Task requirements:
Print all entries below exactly as they appear.

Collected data
————————

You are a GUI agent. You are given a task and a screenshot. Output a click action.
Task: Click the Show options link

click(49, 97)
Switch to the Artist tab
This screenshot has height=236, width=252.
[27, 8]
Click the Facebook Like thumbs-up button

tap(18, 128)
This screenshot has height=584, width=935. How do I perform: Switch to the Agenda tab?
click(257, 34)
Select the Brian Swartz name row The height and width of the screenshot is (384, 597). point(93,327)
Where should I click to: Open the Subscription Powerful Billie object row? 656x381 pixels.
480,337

————————

Answer for the task:
You are a GUI agent. You are given a task and a screenshot. Output a click action.
Task: Click the Show options link

click(49, 97)
Switch to the Artist tab
This screenshot has height=236, width=252.
[27, 8]
Click the Facebook Like thumbs-up button

tap(18, 128)
This screenshot has height=584, width=935. How do I perform: Switch to the Agenda tab?
click(257, 34)
Select the Brian Swartz name row The height and width of the screenshot is (384, 597). point(93,327)
Where should I click to: Open the Subscription Powerful Billie object row? 656x381 pixels.
480,337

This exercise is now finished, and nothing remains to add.